Pourtant, cette fois-ci c’est différent. Je m’incline et je lui lance ma casquette délavée des Alouettes en honneur à son excellent billet sur le spectacle que Céline Dion désire offrir aux Québécois… mais pas aux Montréalais!

En effet, n’est-ce pas une honte de savoir que le spectacle « gratuit » (lire: l’organisation est aux frais du contribuable) que Céline Dion doit offrir à Québec est pratiquement inaccessible pour les gens de Montréal? Des billets gratuits à peu près partout au Québec, sauf à moins de 200 km. de Montréal, pour ne pas nuire aux spectacles qu’elle doit offrir plus tard cette année dans la métropole. Ne pas nuire? Mes fesses, oui: les billets sont déjà tous vendus. Et s’ils ne l’étaient pas, est-ce que ce serait plus acceptable?

Certainement pas. Montréal et ses environs, c’est 50% du Québec. La moitié (ou presque) du coût des fêtes du 400e de Québec ont été supporté par des gens de la région métropolitaine. Et on les prive du plus grand événement de l’année, voire de la décennie à Québec? On les force à s’acheter des billets à plus de 100 ou 200$ pour aller la voir enfermés dans cette cage à poulets qu’on appelle le Centre Bell alors qu’on offre aux autres des billets GRATUITS pour la voir en plein air?! C’est quoi cette mauvaise blague?

Je ne sais pas… Je suis trop Montréalais pour ressentir du ressentiment envers Québec. Mais des fois, y a de foutus coups de pieds au cul qui se perdent et si on ne peut en vouloir à Québec on peut très certainement blâmer Céline Dion et les organisateurs du 400e qui se moquent ouvertement de Montréal avec cette décision sibylline.

Si j’étais un amateur de Céline Dion aujourd’hui, je regretterais d’avoir payé pour ses albums et je me rembourserais en téléchargeant son prochain, gratuitement.

Le petit tyran
23 mai 2007

Céline Dion fait de la musique. Oui, oui, c’est ce qu’on a m’a dit. Moi qui croyait jusqu’alors qu’elle ne faisait qu’apposer sa magnifique voix sur des mélodies pré-programmées et sans inventivité, qu’elle chantait des mots vides de sens, des mots dont on a calculé le rendement financier avec précision. J’imaginais déjà René Angélil lui dire: « Rajoutons un petit « love » ici ou un « always' » là, c’est vendeur ». Bref, j’avais toujours considéré que Céline Dion était avant tout une business sans coeur ni âme.

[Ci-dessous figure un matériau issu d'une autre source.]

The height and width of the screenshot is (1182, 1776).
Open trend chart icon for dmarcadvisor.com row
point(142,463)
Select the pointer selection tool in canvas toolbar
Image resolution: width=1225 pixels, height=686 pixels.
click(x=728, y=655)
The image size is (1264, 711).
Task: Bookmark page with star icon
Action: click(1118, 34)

Il semblerait que j’avais raison.

En effet, René Angélil vient de lancer un ultimatum comme lui seul sait le faire: ou bien le comité organisateur des fêtes du 400e anniversaire de Québec se récuse et laisse tomber ses affirmations selon lesquelles Céline ne voulait pas chanter si elle n’avait pas l’exclusivité, ou bien Céline n’ira tout simplement pas chanter à Québec.

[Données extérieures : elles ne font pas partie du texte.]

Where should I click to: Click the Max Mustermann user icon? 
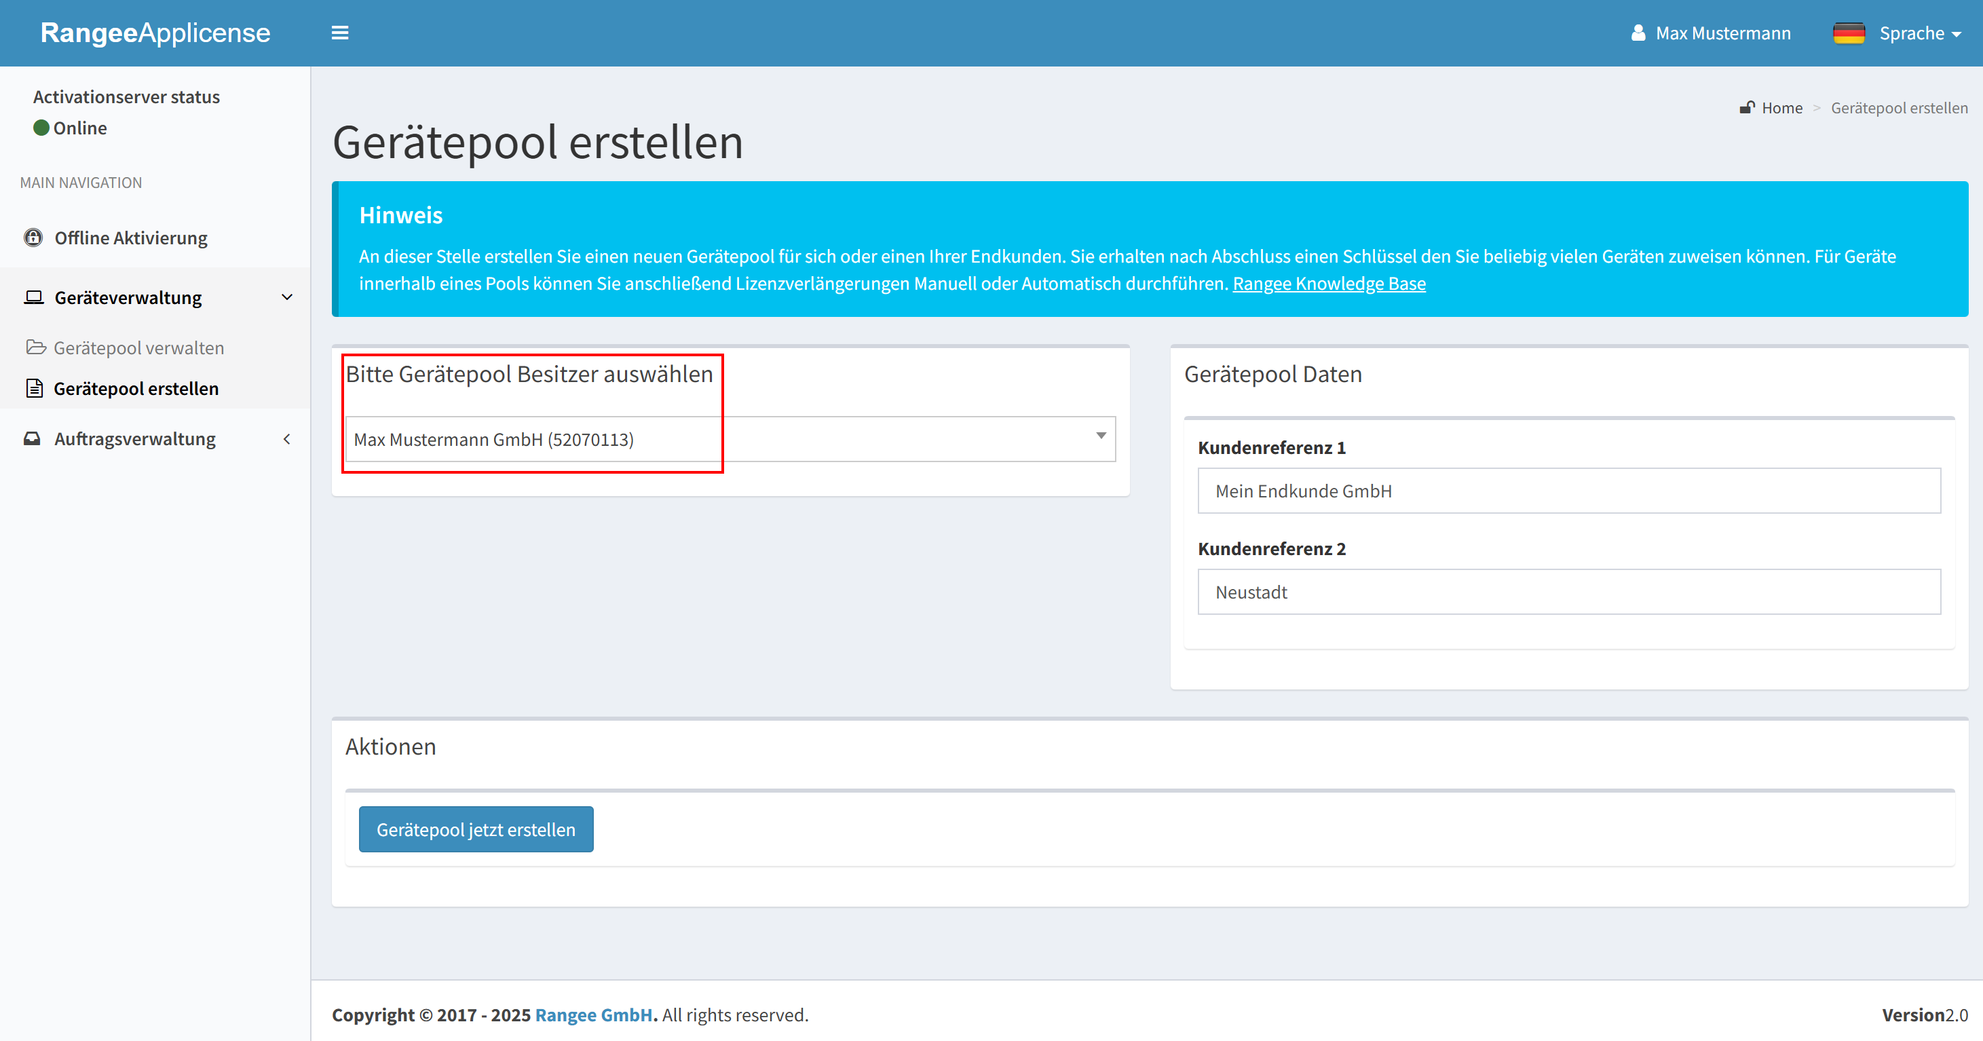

Bref, c’est my way or no way, comme ils disent à Las Vegas.

Pourtant, il aurait été possible de continuer à négocier, de laisser parler le comité sans y répondre. Ou même d’avouer que Céline désirait l’exclusivité et d’expliquer pourquoi. Mais non: Angélil, qui fait davantage penser à un petit tyran terrorisant le monde journalistique québécois qu’à un gérant d’artiste, a préféré se lancer dans des accusations selon lesquelles nous prendrions Céline pour acquis puisque nous sommes Québécois, que nous la considérions comme faisant partie des meubles en quelque sorte…

Mais qu’a donc fait Céline Dion pour le Québec, au fait? Elle s’est expatriée aux États-Unis, a renié la langue française en chantant de la muzak d’ascenseur en anglais, et elle vit maintenant au pays de l’Oncle Sam la plus grande partie de l’année. Elle y dépense aussi son argent là-bas. Elle a fait quoi pour nous, la belle Céline?

Dans les faits, c’est René Angélil qui prend les Québécois pour acquis. Il pense qu’il peut indéfiniment jouer les petits tyrans et imposer sa Céline à ses conditions, menacer, intimider. Il croit qu’il peut tout se permettre et que de toute façon les gens continueront d’acheter les disques à sa Céline… « Parce que c’est une petit fille de « cheuuu » nous ».

Parce que tant et aussi longtemps qu’il y aura des Québécois qui achètent de la musique d’ascenseur en anglais sous prétexte que c’est Céline, le petit tyran qu’est son mari pourra continuer de faire régner sa terreur et d’intimider quiconque ne louange pas sa protégée.